-- Start --

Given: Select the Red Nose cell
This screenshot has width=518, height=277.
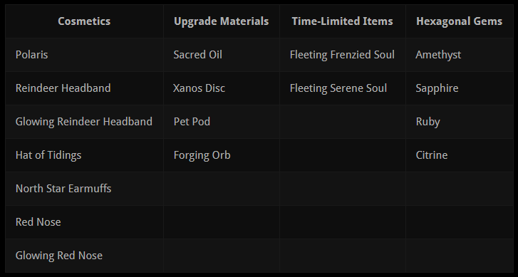Looking at the screenshot, I should click(x=84, y=222).
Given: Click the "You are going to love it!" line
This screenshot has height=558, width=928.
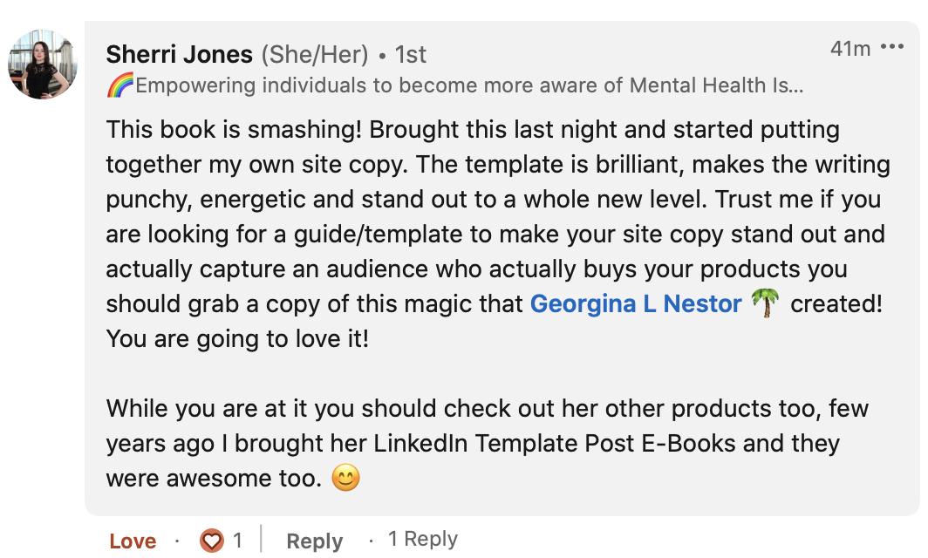Looking at the screenshot, I should pos(237,338).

-- End --

## [Stated goal]
Write out the lines above as a numbered list, leaving out any blank lines and the pictures.

## [Result of this task]
1. Given: Select the Red Nose cell
2. This screenshot has width=518, height=277.
3. Looking at the screenshot, I should click(x=84, y=222).
4. Given: Click the "You are going to love it!" line
5. This screenshot has height=558, width=928.
6. Looking at the screenshot, I should pos(237,338).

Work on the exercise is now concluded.